» **GOAL OF THE EXERCISE**
Filter this listing down to the lines that contain the word "will", and copy them.

[TASK DATA Boundary: Start]

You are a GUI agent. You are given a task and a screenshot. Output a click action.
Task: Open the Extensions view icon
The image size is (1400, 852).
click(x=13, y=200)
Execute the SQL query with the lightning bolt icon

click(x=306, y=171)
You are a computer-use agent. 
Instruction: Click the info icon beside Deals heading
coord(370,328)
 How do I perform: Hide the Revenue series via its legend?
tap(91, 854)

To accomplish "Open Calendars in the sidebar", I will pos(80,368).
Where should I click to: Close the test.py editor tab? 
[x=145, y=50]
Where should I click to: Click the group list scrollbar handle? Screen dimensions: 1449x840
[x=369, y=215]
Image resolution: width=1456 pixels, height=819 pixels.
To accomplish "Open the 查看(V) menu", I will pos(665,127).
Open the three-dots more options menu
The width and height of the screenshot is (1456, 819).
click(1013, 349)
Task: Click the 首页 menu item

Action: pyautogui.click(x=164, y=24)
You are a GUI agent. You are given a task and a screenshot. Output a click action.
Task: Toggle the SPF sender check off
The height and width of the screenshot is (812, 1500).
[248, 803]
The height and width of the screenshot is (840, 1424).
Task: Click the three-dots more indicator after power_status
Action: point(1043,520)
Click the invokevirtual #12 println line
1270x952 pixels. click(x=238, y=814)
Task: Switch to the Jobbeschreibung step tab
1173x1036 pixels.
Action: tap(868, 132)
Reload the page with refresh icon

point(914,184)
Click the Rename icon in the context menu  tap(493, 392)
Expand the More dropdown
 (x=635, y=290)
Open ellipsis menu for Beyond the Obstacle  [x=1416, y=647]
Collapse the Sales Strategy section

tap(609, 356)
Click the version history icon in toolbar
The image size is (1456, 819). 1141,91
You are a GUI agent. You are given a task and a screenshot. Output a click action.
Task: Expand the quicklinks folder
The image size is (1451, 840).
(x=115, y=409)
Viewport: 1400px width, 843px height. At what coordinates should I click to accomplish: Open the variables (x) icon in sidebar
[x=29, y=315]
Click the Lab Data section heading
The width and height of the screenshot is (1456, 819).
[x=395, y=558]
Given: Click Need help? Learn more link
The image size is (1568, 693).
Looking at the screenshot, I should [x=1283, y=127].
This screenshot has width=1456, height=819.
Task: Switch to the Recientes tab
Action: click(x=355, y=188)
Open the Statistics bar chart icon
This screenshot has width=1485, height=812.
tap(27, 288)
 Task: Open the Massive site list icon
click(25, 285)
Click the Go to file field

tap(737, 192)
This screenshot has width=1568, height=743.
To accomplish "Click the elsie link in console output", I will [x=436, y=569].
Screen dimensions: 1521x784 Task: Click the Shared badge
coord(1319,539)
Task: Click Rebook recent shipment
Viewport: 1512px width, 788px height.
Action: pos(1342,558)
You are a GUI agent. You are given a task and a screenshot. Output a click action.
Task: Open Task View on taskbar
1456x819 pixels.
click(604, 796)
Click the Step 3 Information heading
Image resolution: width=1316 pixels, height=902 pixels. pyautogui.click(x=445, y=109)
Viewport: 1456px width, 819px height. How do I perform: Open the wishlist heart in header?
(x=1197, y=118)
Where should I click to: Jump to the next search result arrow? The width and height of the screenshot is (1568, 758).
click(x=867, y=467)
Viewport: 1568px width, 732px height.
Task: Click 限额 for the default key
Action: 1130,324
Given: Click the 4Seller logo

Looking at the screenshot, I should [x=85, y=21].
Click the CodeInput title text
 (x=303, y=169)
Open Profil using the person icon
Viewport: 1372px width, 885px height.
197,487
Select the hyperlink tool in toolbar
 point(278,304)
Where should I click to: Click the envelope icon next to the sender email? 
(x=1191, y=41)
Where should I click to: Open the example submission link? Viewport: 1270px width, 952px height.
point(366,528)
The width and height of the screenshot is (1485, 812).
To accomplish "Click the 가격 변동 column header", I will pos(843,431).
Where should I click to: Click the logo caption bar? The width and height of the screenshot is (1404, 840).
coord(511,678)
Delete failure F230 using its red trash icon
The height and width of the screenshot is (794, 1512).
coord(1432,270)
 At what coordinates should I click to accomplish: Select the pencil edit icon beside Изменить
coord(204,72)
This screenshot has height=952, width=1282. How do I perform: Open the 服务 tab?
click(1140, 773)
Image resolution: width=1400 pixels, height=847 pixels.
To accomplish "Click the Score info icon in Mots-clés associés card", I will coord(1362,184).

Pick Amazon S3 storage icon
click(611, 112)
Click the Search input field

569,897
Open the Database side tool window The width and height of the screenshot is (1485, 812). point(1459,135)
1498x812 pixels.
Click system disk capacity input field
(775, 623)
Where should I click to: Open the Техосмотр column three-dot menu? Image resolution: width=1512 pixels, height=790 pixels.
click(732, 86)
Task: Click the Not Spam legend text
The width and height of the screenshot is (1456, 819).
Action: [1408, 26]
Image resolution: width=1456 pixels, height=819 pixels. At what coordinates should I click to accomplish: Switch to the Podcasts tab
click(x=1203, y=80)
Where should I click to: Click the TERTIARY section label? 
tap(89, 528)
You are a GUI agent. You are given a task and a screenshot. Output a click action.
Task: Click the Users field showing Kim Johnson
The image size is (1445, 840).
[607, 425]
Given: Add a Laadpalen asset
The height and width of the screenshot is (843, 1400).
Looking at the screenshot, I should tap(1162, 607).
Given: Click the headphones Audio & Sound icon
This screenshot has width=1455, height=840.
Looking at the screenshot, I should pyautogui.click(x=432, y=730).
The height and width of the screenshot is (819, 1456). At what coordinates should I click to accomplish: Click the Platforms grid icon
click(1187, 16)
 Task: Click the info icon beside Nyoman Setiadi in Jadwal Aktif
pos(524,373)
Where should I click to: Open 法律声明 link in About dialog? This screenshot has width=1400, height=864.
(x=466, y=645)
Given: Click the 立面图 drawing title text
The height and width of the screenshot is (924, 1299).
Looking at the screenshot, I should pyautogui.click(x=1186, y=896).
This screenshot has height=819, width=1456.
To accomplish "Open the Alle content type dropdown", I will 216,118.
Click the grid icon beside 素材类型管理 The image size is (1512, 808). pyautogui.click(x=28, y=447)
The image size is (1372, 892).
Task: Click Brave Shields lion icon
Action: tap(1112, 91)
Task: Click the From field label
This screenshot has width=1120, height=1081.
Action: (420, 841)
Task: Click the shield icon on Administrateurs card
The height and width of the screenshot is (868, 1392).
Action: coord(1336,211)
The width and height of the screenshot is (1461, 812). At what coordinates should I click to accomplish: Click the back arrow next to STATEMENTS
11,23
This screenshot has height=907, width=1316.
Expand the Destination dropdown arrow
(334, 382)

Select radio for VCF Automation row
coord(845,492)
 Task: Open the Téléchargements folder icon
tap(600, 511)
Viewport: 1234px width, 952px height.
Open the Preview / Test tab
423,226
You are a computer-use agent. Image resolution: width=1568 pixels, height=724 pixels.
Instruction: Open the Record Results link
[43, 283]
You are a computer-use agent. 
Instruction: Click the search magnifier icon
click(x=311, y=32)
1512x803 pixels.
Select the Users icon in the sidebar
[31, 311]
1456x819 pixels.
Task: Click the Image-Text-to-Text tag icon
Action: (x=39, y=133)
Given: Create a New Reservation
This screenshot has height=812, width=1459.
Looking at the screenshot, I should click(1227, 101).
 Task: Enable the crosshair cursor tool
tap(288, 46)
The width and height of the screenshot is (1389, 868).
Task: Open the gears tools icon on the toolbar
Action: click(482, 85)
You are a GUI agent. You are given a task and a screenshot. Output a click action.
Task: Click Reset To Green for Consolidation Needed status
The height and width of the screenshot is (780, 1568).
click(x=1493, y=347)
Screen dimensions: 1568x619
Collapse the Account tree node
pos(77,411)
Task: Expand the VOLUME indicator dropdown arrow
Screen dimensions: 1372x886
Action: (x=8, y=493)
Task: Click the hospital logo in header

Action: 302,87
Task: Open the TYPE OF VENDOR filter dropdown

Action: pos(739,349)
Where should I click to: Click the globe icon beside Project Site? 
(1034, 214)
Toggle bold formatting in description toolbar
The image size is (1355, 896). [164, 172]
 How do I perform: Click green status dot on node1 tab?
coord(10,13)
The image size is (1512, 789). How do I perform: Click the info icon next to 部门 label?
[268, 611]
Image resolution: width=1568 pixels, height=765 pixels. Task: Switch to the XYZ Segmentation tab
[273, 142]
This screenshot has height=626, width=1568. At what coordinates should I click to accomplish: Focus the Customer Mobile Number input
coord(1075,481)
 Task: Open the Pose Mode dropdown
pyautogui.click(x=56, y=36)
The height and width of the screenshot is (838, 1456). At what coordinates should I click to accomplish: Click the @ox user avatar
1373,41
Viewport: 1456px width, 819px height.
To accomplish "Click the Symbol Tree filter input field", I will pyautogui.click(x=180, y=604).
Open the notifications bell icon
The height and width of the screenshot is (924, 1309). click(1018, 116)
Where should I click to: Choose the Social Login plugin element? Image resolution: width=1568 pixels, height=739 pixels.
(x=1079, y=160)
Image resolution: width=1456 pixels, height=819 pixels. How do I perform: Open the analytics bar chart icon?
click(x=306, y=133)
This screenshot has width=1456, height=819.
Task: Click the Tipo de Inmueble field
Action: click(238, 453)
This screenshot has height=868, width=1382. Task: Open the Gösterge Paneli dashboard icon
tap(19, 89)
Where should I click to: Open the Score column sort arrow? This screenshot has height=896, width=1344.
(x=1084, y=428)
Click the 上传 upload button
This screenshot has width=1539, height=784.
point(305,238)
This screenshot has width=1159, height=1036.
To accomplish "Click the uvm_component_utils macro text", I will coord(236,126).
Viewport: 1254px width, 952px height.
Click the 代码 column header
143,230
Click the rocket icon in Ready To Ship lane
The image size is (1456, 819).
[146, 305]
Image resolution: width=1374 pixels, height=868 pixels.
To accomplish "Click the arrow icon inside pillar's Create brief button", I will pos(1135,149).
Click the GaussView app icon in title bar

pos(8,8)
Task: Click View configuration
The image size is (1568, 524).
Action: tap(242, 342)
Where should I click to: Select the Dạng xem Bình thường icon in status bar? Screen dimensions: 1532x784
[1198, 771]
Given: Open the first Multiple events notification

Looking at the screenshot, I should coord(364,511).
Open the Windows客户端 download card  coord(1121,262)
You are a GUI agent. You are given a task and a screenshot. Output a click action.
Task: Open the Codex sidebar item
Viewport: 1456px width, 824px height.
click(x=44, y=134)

[TASK DATA Boundary: End]

» **SOLUTION FOR THIS EXERCISE**
To accomplish "Open Calendars in the sidebar", I will pos(80,368).
To accomplish "Open the 查看(V) menu", I will pos(665,127).
To accomplish "Click the elsie link in console output", I will [x=436, y=569].
To accomplish "Click the 가격 변동 column header", I will pos(843,431).
To accomplish "Click the Score info icon in Mots-clés associés card", I will coord(1362,184).
To accomplish "Open the Alle content type dropdown", I will 216,118.
To accomplish "Click the Symbol Tree filter input field", I will pyautogui.click(x=180, y=604).
To accomplish "Click the uvm_component_utils macro text", I will coord(236,126).
To accomplish "Click the arrow icon inside pillar's Create brief button", I will pos(1135,149).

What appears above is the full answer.